WORK REQUIRED:
Repeat each of the following rows word for word.

EXTRACTED INFORMATION:
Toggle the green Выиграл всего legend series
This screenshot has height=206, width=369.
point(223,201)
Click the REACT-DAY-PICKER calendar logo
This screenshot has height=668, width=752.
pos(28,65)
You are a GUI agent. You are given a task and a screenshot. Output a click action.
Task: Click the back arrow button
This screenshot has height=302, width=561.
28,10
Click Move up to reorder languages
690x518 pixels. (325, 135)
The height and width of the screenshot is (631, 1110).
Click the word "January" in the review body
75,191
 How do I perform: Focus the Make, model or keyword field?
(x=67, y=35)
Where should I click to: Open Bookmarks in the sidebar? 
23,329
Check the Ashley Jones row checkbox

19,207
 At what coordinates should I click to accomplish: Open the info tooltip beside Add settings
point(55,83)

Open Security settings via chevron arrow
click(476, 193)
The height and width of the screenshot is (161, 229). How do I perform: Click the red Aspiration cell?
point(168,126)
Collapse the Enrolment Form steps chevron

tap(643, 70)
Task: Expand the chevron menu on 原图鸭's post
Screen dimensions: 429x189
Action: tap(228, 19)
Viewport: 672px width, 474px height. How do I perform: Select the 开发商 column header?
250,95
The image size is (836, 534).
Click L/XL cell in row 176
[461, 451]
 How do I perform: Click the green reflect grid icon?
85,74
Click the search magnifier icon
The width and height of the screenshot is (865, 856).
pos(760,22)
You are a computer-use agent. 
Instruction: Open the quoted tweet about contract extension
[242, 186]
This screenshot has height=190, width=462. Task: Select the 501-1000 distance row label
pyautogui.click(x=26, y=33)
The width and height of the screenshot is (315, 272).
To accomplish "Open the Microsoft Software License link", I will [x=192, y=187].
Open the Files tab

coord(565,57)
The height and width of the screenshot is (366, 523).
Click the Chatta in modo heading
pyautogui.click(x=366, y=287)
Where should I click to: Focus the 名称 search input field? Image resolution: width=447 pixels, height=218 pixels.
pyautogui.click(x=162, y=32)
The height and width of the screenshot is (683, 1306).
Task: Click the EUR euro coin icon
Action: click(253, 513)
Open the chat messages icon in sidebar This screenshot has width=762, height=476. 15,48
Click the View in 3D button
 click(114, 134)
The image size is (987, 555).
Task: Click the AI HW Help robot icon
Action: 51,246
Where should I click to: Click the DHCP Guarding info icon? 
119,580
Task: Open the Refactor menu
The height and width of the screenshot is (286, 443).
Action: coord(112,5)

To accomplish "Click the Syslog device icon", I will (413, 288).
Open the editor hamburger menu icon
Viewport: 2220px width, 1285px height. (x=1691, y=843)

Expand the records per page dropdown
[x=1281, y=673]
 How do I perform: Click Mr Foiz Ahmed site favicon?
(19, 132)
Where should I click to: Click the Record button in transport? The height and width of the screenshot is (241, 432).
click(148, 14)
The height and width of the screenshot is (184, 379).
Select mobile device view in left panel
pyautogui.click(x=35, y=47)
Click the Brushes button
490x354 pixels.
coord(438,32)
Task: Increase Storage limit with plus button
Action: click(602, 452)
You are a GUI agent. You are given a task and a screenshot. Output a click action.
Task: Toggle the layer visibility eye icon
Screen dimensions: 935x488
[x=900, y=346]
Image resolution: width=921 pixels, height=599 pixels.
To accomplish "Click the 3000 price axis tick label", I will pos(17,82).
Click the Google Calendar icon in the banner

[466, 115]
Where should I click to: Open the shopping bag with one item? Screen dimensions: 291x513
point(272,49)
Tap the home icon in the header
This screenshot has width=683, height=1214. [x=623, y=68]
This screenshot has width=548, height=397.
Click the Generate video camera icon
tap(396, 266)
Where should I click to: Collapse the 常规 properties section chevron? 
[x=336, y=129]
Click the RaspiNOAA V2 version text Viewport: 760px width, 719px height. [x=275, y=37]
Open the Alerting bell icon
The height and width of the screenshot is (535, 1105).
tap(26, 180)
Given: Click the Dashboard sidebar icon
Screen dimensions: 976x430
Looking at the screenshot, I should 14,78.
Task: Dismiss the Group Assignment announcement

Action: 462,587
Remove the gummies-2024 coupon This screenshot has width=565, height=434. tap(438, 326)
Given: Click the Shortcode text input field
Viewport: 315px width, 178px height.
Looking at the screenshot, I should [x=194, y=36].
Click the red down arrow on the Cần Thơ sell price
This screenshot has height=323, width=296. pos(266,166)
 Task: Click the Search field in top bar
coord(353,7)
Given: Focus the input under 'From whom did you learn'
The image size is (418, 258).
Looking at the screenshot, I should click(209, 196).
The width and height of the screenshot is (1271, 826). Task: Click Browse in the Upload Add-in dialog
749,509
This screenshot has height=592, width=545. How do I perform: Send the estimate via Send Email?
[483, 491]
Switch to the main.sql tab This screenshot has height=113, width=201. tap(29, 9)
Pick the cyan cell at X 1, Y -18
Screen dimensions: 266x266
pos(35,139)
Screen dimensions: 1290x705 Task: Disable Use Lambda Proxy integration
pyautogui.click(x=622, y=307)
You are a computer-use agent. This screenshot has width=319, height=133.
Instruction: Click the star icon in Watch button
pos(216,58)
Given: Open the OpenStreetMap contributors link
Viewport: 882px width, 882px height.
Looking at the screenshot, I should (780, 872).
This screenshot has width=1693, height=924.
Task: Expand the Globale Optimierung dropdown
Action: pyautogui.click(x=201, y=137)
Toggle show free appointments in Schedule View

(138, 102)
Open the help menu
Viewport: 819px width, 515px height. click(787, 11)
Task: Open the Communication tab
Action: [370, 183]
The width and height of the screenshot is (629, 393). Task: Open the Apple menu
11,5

FINISHED ANSWER:
Toggle the green Выиграл всего legend series
This screenshot has height=206, width=369.
point(223,201)
Click the REACT-DAY-PICKER calendar logo
This screenshot has height=668, width=752.
pos(28,65)
You are a GUI agent. You are given a task and a screenshot. Output a click action.
Task: Click the back arrow button
This screenshot has height=302, width=561.
28,10
Click Move up to reorder languages
690x518 pixels. (325, 135)
The height and width of the screenshot is (631, 1110).
Click the word "January" in the review body
75,191
 How do I perform: Focus the Make, model or keyword field?
(x=67, y=35)
Where should I click to: Open Bookmarks in the sidebar? 
23,329
Check the Ashley Jones row checkbox

19,207
 At what coordinates should I click to accomplish: Open the info tooltip beside Add settings
point(55,83)

Open Security settings via chevron arrow
click(476, 193)
The height and width of the screenshot is (161, 229). How do I perform: Click the red Aspiration cell?
point(168,126)
Collapse the Enrolment Form steps chevron

tap(643, 70)
Task: Expand the chevron menu on 原图鸭's post
Screen dimensions: 429x189
Action: tap(228, 19)
Viewport: 672px width, 474px height. How do I perform: Select the 开发商 column header?
250,95
The image size is (836, 534).
Click L/XL cell in row 176
[461, 451]
 How do I perform: Click the green reflect grid icon?
85,74
Click the search magnifier icon
The width and height of the screenshot is (865, 856).
pos(760,22)
You are a computer-use agent. 
Instruction: Open the quoted tweet about contract extension
[242, 186]
This screenshot has height=190, width=462. Task: Select the 501-1000 distance row label
pyautogui.click(x=26, y=33)
The width and height of the screenshot is (315, 272).
To accomplish "Open the Microsoft Software License link", I will [x=192, y=187].
Open the Files tab

coord(565,57)
The height and width of the screenshot is (366, 523).
Click the Chatta in modo heading
pyautogui.click(x=366, y=287)
Where should I click to: Focus the 名称 search input field? Image resolution: width=447 pixels, height=218 pixels.
pyautogui.click(x=162, y=32)
The height and width of the screenshot is (683, 1306).
Task: Click the EUR euro coin icon
Action: click(253, 513)
Open the chat messages icon in sidebar This screenshot has width=762, height=476. 15,48
Click the View in 3D button
 click(114, 134)
The image size is (987, 555).
Task: Click the AI HW Help robot icon
Action: 51,246
Where should I click to: Click the DHCP Guarding info icon? 
119,580
Task: Open the Refactor menu
The height and width of the screenshot is (286, 443).
Action: coord(112,5)

To accomplish "Click the Syslog device icon", I will (413, 288).
Open the editor hamburger menu icon
Viewport: 2220px width, 1285px height. (x=1691, y=843)

Expand the records per page dropdown
[x=1281, y=673]
 How do I perform: Click Mr Foiz Ahmed site favicon?
(19, 132)
Where should I click to: Click the Record button in transport? The height and width of the screenshot is (241, 432).
click(148, 14)
The height and width of the screenshot is (184, 379).
Select mobile device view in left panel
pyautogui.click(x=35, y=47)
Click the Brushes button
490x354 pixels.
coord(438,32)
Task: Increase Storage limit with plus button
Action: click(602, 452)
You are a GUI agent. You are given a task and a screenshot. Output a click action.
Task: Toggle the layer visibility eye icon
Screen dimensions: 935x488
[x=900, y=346]
Image resolution: width=921 pixels, height=599 pixels.
To accomplish "Click the 3000 price axis tick label", I will pos(17,82).
Click the Google Calendar icon in the banner

[466, 115]
Where should I click to: Open the shopping bag with one item? Screen dimensions: 291x513
point(272,49)
Tap the home icon in the header
This screenshot has width=683, height=1214. [x=623, y=68]
This screenshot has width=548, height=397.
Click the Generate video camera icon
tap(396, 266)
Where should I click to: Collapse the 常规 properties section chevron? 
[x=336, y=129]
Click the RaspiNOAA V2 version text Viewport: 760px width, 719px height. [x=275, y=37]
Open the Alerting bell icon
The height and width of the screenshot is (535, 1105).
tap(26, 180)
Given: Click the Dashboard sidebar icon
Screen dimensions: 976x430
Looking at the screenshot, I should 14,78.
Task: Dismiss the Group Assignment announcement

Action: 462,587
Remove the gummies-2024 coupon This screenshot has width=565, height=434. tap(438, 326)
Given: Click the Shortcode text input field
Viewport: 315px width, 178px height.
Looking at the screenshot, I should [x=194, y=36].
Click the red down arrow on the Cần Thơ sell price
This screenshot has height=323, width=296. pos(266,166)
 Task: Click the Search field in top bar
coord(353,7)
Given: Focus the input under 'From whom did you learn'
The image size is (418, 258).
Looking at the screenshot, I should click(209, 196).
The width and height of the screenshot is (1271, 826). Task: Click Browse in the Upload Add-in dialog
749,509
This screenshot has height=592, width=545. How do I perform: Send the estimate via Send Email?
[483, 491]
Switch to the main.sql tab This screenshot has height=113, width=201. tap(29, 9)
Pick the cyan cell at X 1, Y -18
Screen dimensions: 266x266
pos(35,139)
Screen dimensions: 1290x705 Task: Disable Use Lambda Proxy integration
pyautogui.click(x=622, y=307)
You are a computer-use agent. This screenshot has width=319, height=133.
Instruction: Click the star icon in Watch button
pos(216,58)
Given: Open the OpenStreetMap contributors link
Viewport: 882px width, 882px height.
Looking at the screenshot, I should (780, 872).
This screenshot has width=1693, height=924.
Task: Expand the Globale Optimierung dropdown
Action: pyautogui.click(x=201, y=137)
Toggle show free appointments in Schedule View

(138, 102)
Open the help menu
Viewport: 819px width, 515px height. click(787, 11)
Task: Open the Communication tab
Action: [370, 183]
The width and height of the screenshot is (629, 393). Task: Open the Apple menu
11,5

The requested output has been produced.